### Reading text
━━━━

Validates if check command is valid syntax. Raises exception in case of invalid syntax.

Parameters:src (str) – Check command python source code.
Raises:ZmonError

A Short Python Tutorial

This tutorial explains by example how to process a dict using Python’s list comprehension facilities.

Suppose we’re interested in the total number or order failures.

  1. First, we need to query the appropriate endpoint to get the data, and call the json() method.

    http('http://www.example.com/foo/bar/data.json').json()
    

    This endpoint returns JSON data that is structured as follows (with much of the data omitted):

    {
        ...
        "itr-http04_orderfails": [1, 0],
        "itr-http05_addtocart": [0.05, 0.0875],
        "http17_addtocart": [0.075, 0.066667],
        "http27_requests": [14.666667, 12.195833],
        "http13_orderfails": [null, 2],
        ...
    }
    

    The parsed object will therefore be a dict mapping strings to lists of numbers, which may contain None values.

━━━━

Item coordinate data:

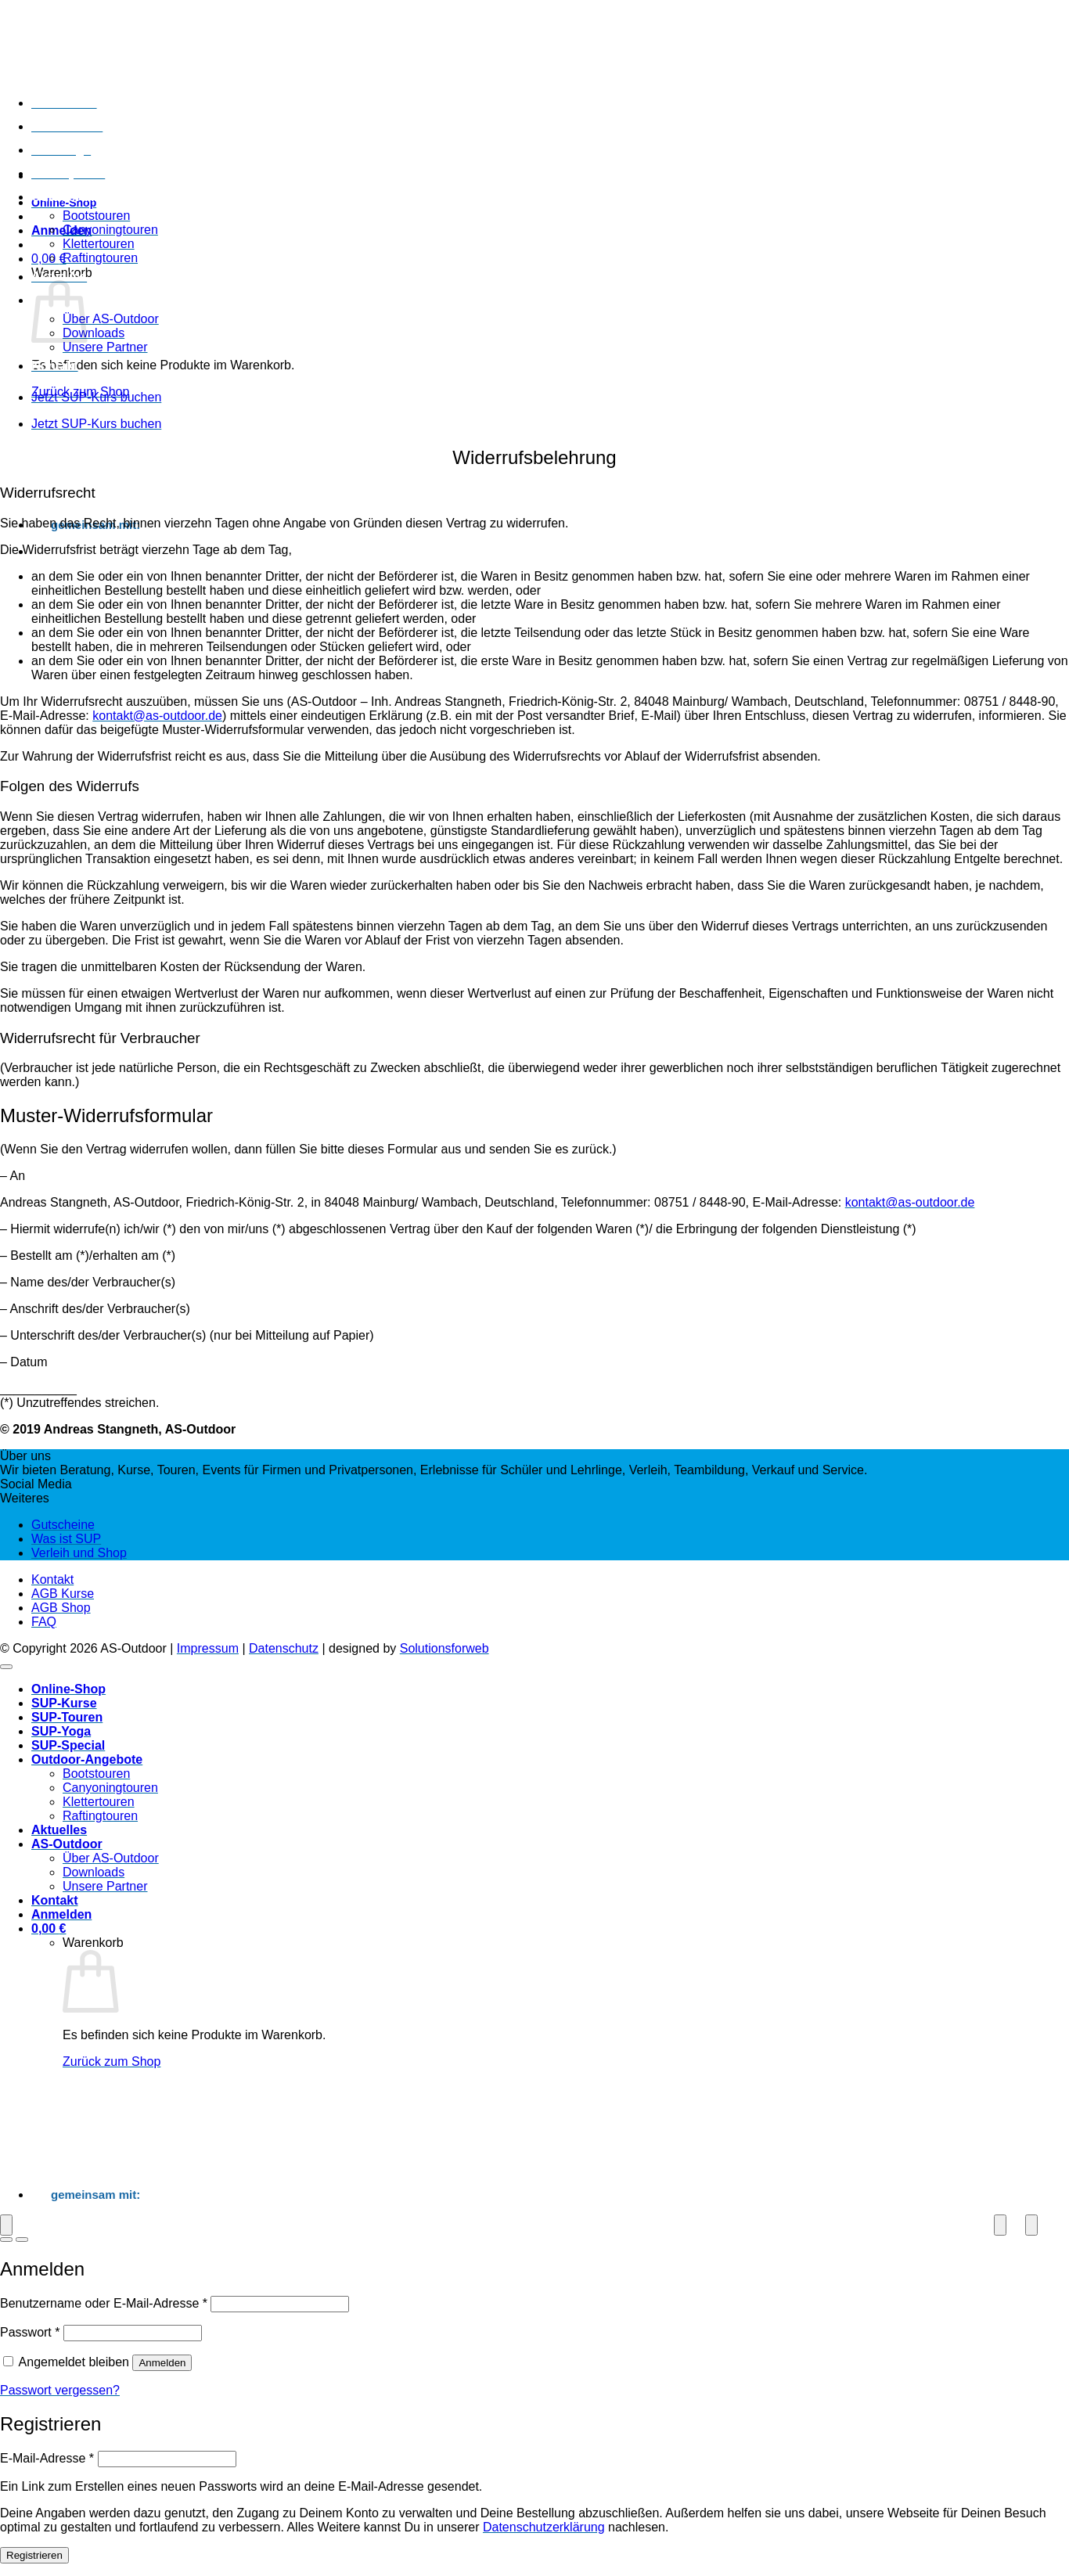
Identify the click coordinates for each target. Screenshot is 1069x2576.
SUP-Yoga (61, 150)
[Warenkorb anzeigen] (49, 1928)
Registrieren (34, 2555)
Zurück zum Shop (111, 2061)
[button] (61, 230)
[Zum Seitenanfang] (6, 1666)
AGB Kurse (62, 1593)
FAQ (43, 1621)
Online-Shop (68, 1689)
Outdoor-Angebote (86, 196)
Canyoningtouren (110, 229)
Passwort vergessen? (60, 2390)
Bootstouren (96, 215)
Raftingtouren (100, 257)
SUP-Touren (67, 126)
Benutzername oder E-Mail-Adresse (103, 2303)
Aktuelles (59, 276)
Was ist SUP (66, 1538)
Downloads (93, 333)
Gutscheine (63, 1524)
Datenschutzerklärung (544, 2527)
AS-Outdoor (67, 1844)
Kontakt (54, 365)
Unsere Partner (105, 347)
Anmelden (162, 2363)
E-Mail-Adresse (47, 2458)
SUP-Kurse (64, 103)
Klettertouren (99, 243)
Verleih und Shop (79, 1553)
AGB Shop (61, 1607)
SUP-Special (68, 173)
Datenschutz (284, 1648)
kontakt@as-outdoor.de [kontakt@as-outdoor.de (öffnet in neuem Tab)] (157, 715)
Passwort (29, 2332)
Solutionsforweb (444, 1648)
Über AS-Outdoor (111, 319)
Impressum (208, 1648)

━━━━

### Set task A
Could you convert the item coordinate listing, from its start up to and including the line with "SUP-Touren (67, 126)", into a JSON list of strings with one string per line and blank lines omitted? Leave the pictures out.
### Set task B
Can you carry on the Python tutorial from its last sentence?
This listing has no connection to the Python tutorial.

### Final answer A
[
  "Identify the click coordinates for each target. Screenshot is 1069x2576.",
  "SUP-Yoga (61, 150)",
  "[Warenkorb anzeigen] (49, 1928)",
  "Registrieren (34, 2555)",
  "Zurück zum Shop (111, 2061)",
  "[button] (61, 230)",
  "[Zum Seitenanfang] (6, 1666)",
  "AGB Kurse (62, 1593)",
  "FAQ (43, 1621)",
  "Online-Shop (68, 1689)",
  "Outdoor-Angebote (86, 196)",
  "Canyoningtouren (110, 229)",
  "Passwort vergessen? (60, 2390)",
  "Bootstouren (96, 215)",
  "Raftingtouren (100, 257)",
  "SUP-Touren (67, 126)"
]

### Final answer B
  2. We need to find all entries ending in _orderfails. In Python, we can transform a dict in a list of tuples (key, value) using the items() method:

    http(...).json().items()
    

    We now need to filter this list to include only order failure information. Using a loop and an if statement, this could be accomplished like this:

    result = []
    for key, value in http(...).json().items():
        if key.endswith('_orderfails'):
            result.append(value)
    

    (Note how the tuples in the list returned by items() are automatically “unpacked”, their elements being assigned to key and value, respectively.)

    Since the check command needs to be a single expression, not a series of statements, this is unfortunately not an option. Fortunately, Python provides a feature called list comprehension, which allows us to express the code above as follows:

    [value for key, value in http(...).json().items() if key.endswith('_orderfails')]
    

    That is, code of the form

    result = []
    for ELEMENT in LIST:
        if CONDITION:
            result.append(RESULT_ELEMENT)
    

    becomes

    [RESULT_ELEMENT for ELEMENT in LIST if CONDITION]
    

    (The if CONDITION part is optional.)

    We now have a list of lists [[1, 0], [None, 2]].

  3. In order to sum the list, we’d need to flatten it first, so that it has the form [1, 0, None, 2]. This can be accomplished with the chain() function. Given one or more iterable objects (such as lists), chain() returns a new iterable object produced by concatenating the given objects. That is

    chain([1, 0], [None, 2])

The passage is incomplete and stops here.